I was reflecting on the nature of some of the engagements I have had regarding buying health insurance in Nigeria and I ended up just likening it to the market trip we may all have made to buy tomatoes. Yes – Tomatoes!!
You know that when you shop in the supermarket, you have a good sense of the quality you will get. Based on your need, you can choose firm tomatoes, if you want to keep them a while or use them for salads, or softer ones if you want to blend them immediately. Your choice is also reflected in the clearly displayed pricing; with the softer tomatoes being cheaper than the firmer ones. In short, you know what you are getting.

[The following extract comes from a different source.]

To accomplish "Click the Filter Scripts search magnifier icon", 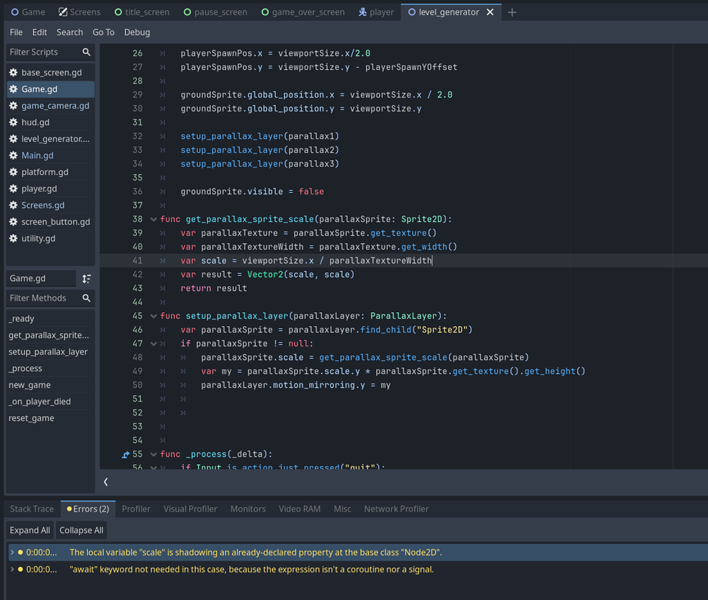I will (86, 52).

In contrast, when you go to the open market to buy tomatoes, you have no idea what you will get. The basket of tomatoes is usually stacked, and the bottom is well padded to give the illusion of quantity. You hope that you are not getting a bunch of rotten tomatoes hidden underneath a few firmer–looking ones since there is really no way to tell without taking the basket apart. As there is no listed (or quality-adjusted) price, what you pay depends on your experience or naiveté as a shopper. My mother recommended one–third of the asking price as a rule-of-thumb counteroffer. She was a masterful haggler.

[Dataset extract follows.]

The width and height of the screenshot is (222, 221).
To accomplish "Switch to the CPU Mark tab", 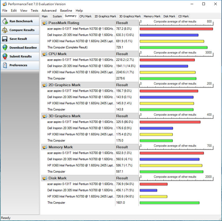I will [85, 16].
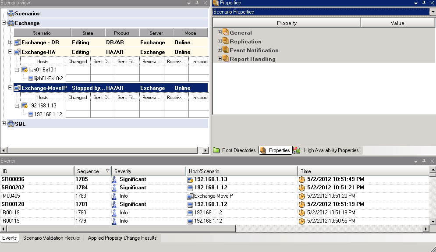
Task: Click the Exchange-MoveIP scenario icon
Action: tap(18, 88)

An important difference in your expectations from a supermarket vs open market shopping trip is in the confidence you have in the product purchased. You are obviously more trusting of the supermarket product. How is this trust secured? By defining the product and the experience.
At a supermarket, you expect proper labels on each product and that price differences are clearly based on brand or quantities, etc. Whereas in the open market, you expect to need street smarts to avoid being cheated since you have no right of recourse once you pay. You only hope that things work out.
This is where it connects with health insurance. Health insurance is a product that must be purchased with confidence; confidence that when needed, it will do what it said it would. When you buy health insurance, you must know the benefits you are covered for, the limits of the cover in value or quantity, and the places where services can be received. While it may be attractive to purchase plans that claim to have everything “covered” with “no limits” or “unlimited”, remember that there is no such thing. Every company has a maximum risk capacity and the hospital(s) must always be paid.
Insurance is not magic and in the same way that MMM, Nospecto, and other shady organizations disappeared, all insurance sales gimmicks will eventually crumble no matter how long they seem to last. The question is: will you be the fool left holding the bag? If you cannot explain how people can pay a relatively small amount for “unlimited” access to healthcare, it is because it is not possible.
In short, health insurance is a supermarket purchase and not an open market one. When you buy health insurance, ensure that the benefits you are covered for are clearly stated. Be absolutely clear on the limits of the cover you will get in value or quantity and, know upfront, the places where services can be received. And if they tell you, it is “unlimited”, you know you are in the open market i.e. you are in the wrong place! In the words of Fela Anikulapo-Kuti, “Ha, Run Oh!”.